Records supplied ->
====================
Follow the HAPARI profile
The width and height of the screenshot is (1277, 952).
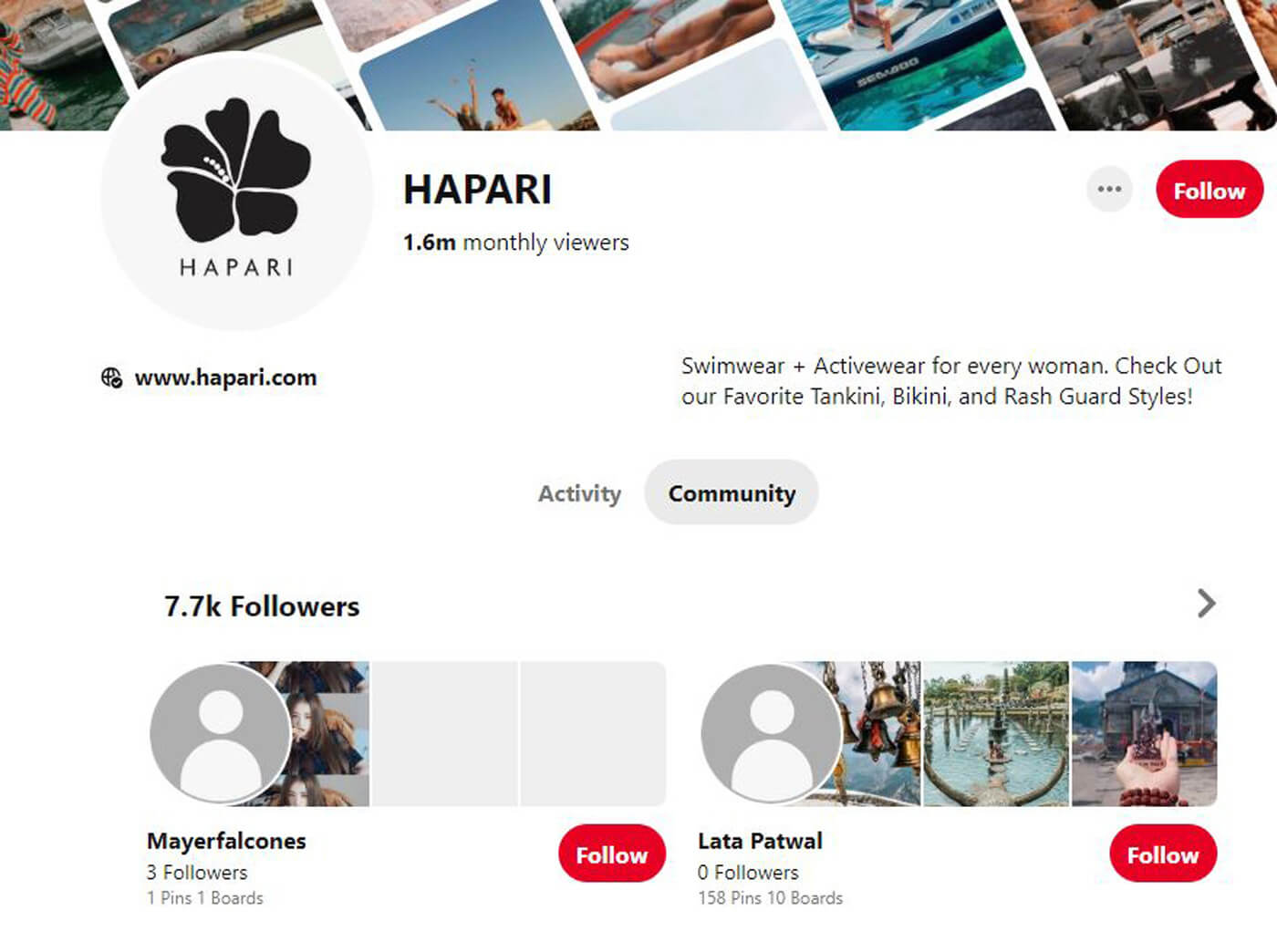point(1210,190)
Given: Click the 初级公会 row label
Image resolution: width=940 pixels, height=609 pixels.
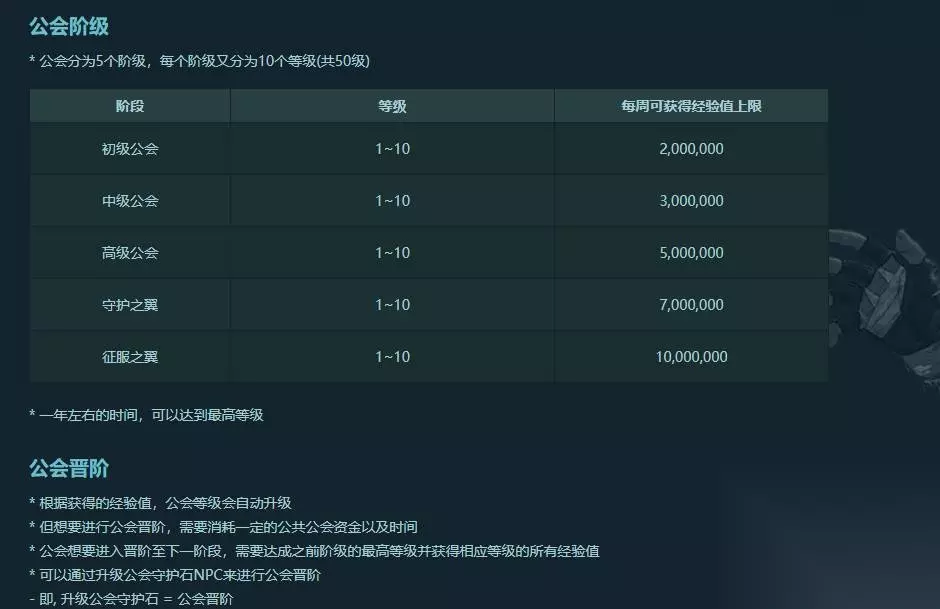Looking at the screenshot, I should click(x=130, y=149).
====================
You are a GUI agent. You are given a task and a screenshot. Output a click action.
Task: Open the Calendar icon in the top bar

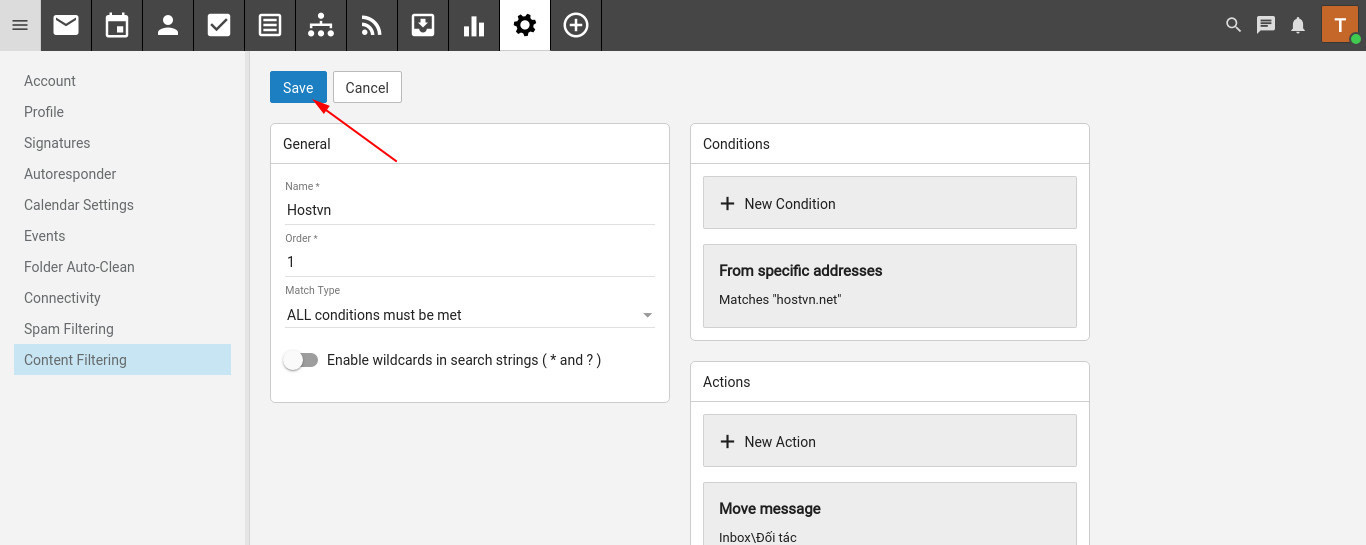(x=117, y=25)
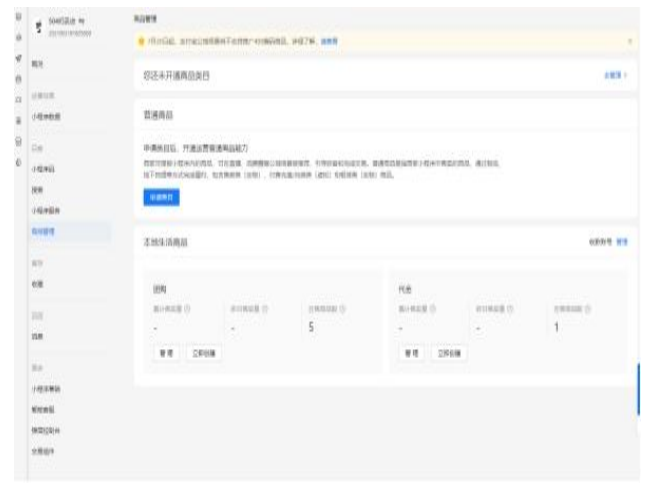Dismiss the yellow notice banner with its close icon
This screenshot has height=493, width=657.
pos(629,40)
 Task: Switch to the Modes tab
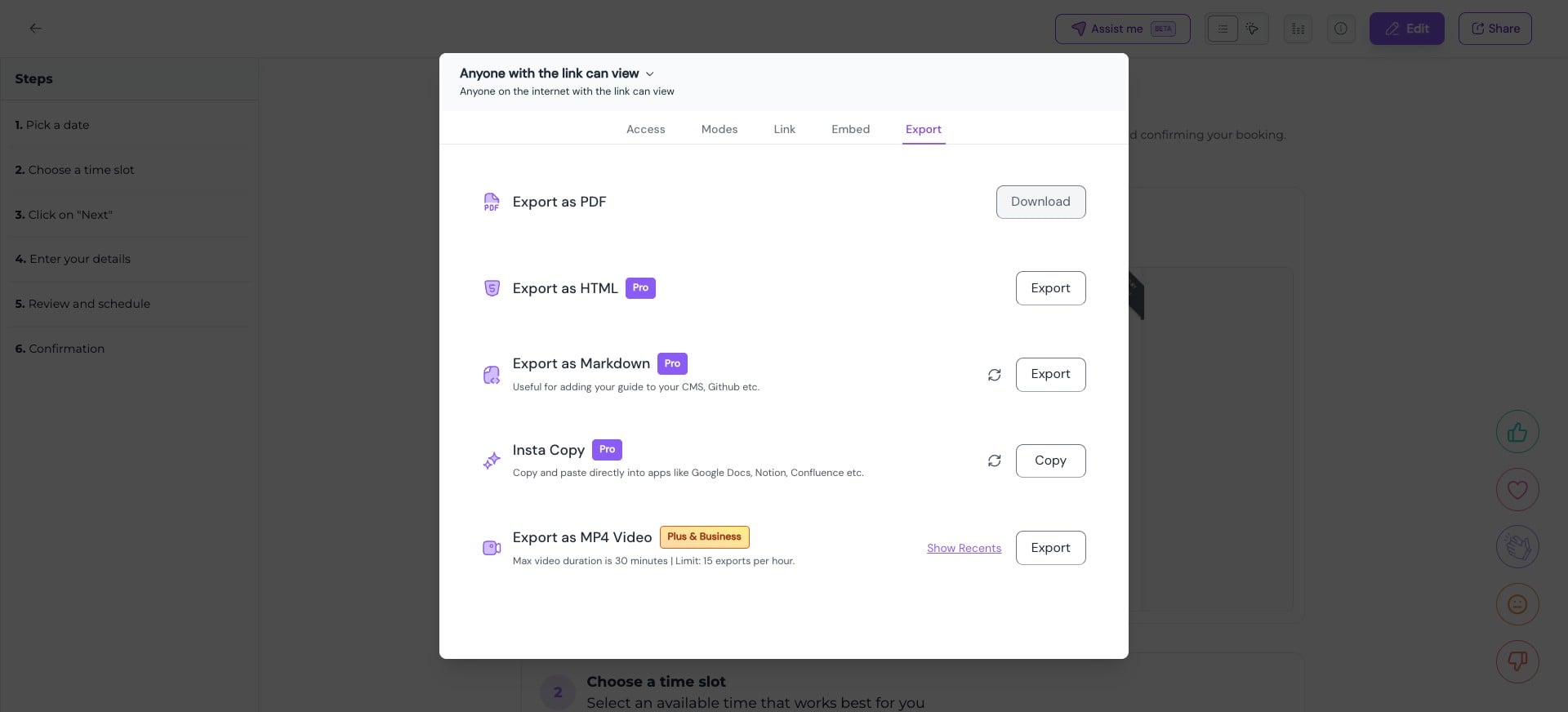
====================
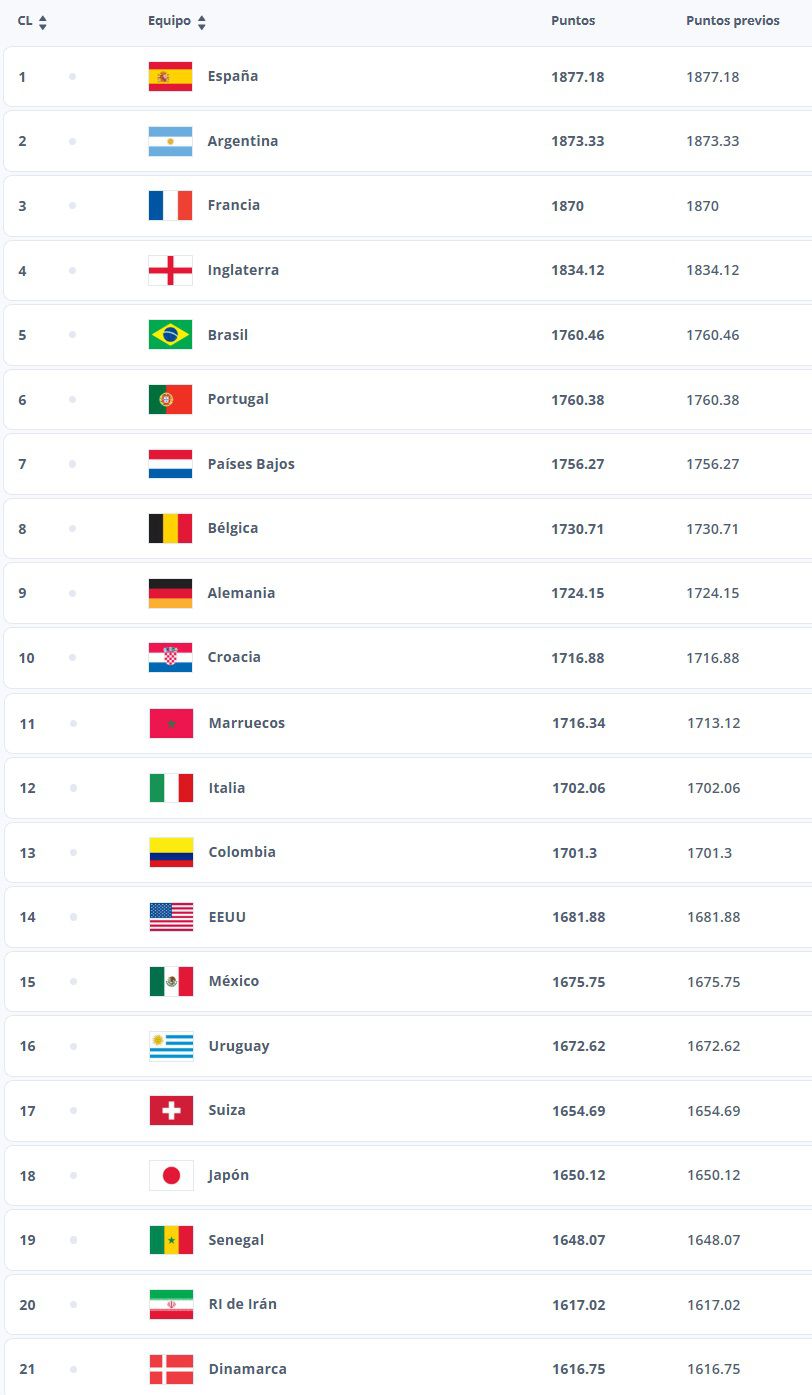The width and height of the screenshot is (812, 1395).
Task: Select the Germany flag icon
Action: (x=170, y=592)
====================
Exercise prompt -> Your answer must be the lines above from the one holding "You are a GUI" up to and including the one holding "Task: Switch to the Modes tab", exact and with no pictures.

Written answer ->
You are a GUI agent. You are given a task and a screenshot. Output a click action.
Task: Open the Calendar icon in the top bar

(x=117, y=25)
Dismiss the yellow notice banner with its close icon
This screenshot has height=493, width=657.
pos(629,40)
 Task: Switch to the Modes tab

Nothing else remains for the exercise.